Supreme Court of New York, Second Department

July 31, 2013

Benjamin Navarette, respondent,
v.
Celina Navarette, appellant. Index No. 5312/97

Kerner & Kerner, New York, N.Y. (Kenneth T. Kerner of counsel), for appellant.

Philip J. Kaplan, Staten Island, N.Y., for respondent.

WILLIAM F. MASTRO, J.P., RUTH C. BALKIN, L. PRISCILLA HALL, LEONARD B. AUSTIN, JJ.

DECISION & ORDER

In a matrimonial action in which the parties were divorced by judgment entered May 3, 1999, the defendant appeals, as limited by her brief, from so much of an order of the Supreme Court, Kings County (Thomas, J.), dated April 16, 2012, as denied that branch of her motion which was for an award of interest on her share of the plaintiff's pension from the date of the commencement of the action.

ORDERED that the order is affirmed insofar as appealed from, with costs.

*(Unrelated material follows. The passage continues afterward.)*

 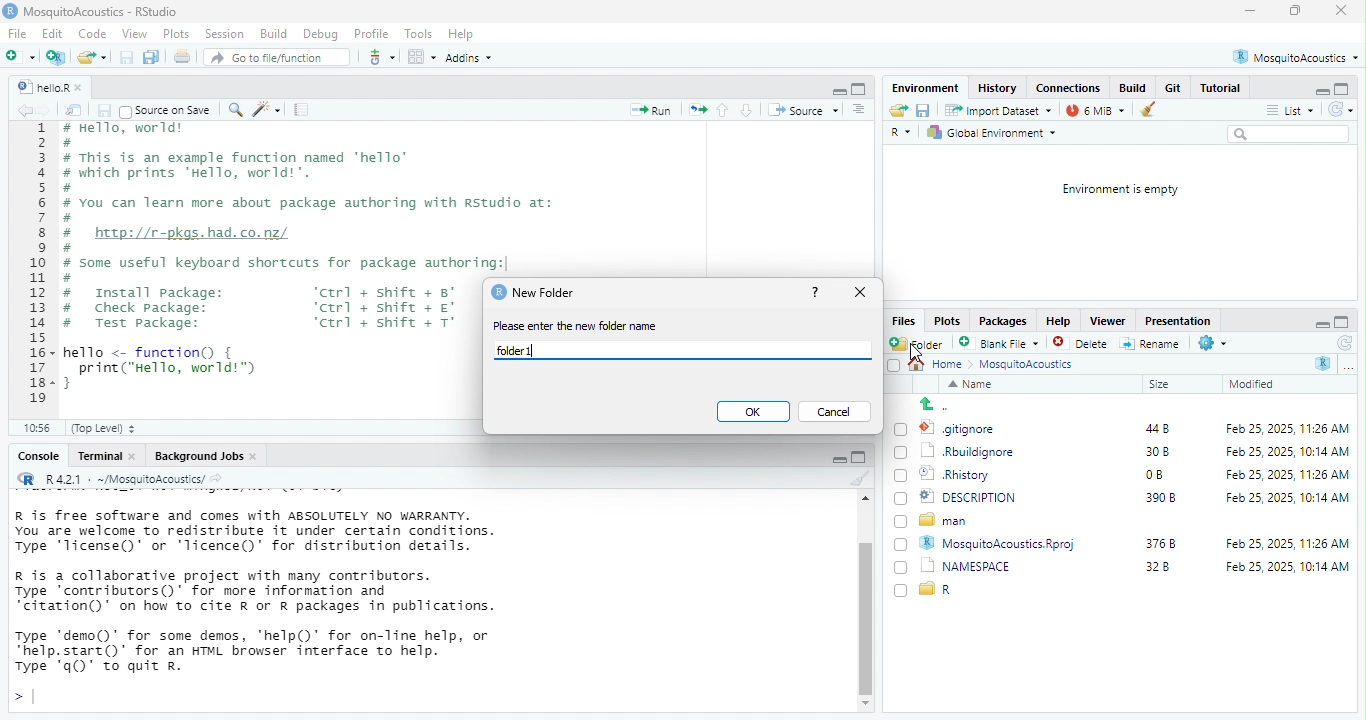 What do you see at coordinates (99, 457) in the screenshot?
I see `Terminal` at bounding box center [99, 457].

The plaintiff commenced this action for a divorce and ancillary relief on February 2, 1997. In January 1999, in open court, the parties entered into a stipulation of settlement in which they agreed that the defendant would be entitled to 37% of the value of the plaintiff's pension. The value of that pension was to be determined as of the date the action was commenced. The stipulation of settlement was incorporated, but not merged, into the judgment of divorce, which was entered on May 3, 1999. In August 2011, the defendant moved, inter alia, for an award of interest on her share of the plaintiff's pension from the date of the commencement of the action. The Supreme Court denied that branch of the motion.

The parties' stipulation of settlement is a contract "subject to [the] principles of contract construction and interpretation" (Ackermann v Ackermann, 82 A.D.3d 1020, 1020; see McCoy v Feinman, 99 N.Y.2d 295, 302; Zuchowski v Zuchowski, 85 A.D.3d 777, 778; Rosenberger v Rosenberger, 63 A.D.3d 898, 899). Accordingly, the court should construe a stipulation made in open court in accordance with the intent of the parties and the purpose of the stipulation, as revealed by the record as a whole (see White v Mazella-White, 60 A.D.3d 1047, 1049; McWade v McWade, 253 A.D.2d 798, 799; De Gaust v De Gaust, 237 A.D.2d 862, 862; Sklerov v Sklerov, 231 A.D.2d 622, 622; see also Coulon v Coulon, 82 A.D.3d 929, 929-930).

Here, the parties were aware that the plaintiff would not retire immediately after the divorce was finalized and that the defendant therefore would have to wait to collect her share of the pension. The parties had the ability to provide for this circumstance in various ways. One way would have been to provide for interest on the defendant's share of the plaintiff's pension. The record establishes that they did not choose this option (see Altner v Altner, 281 A.D.2d 379, 379).

The defendant's remaining contentions are either without merit or not properly before this Court.

Accordingly, the Supreme Court properly denied that branch of the defendant's motion which was for an award of interest on her share of the plaintiff's pension from the date of the commencement of the action (see Twiss v Twiss, 245 A.D.2d 502, 502; cf. Coulon v Coulon, 82 A.D.3d at 929-930).

MASTRO, J.P., BALKIN, HALL and AUSTIN, JJ., concur.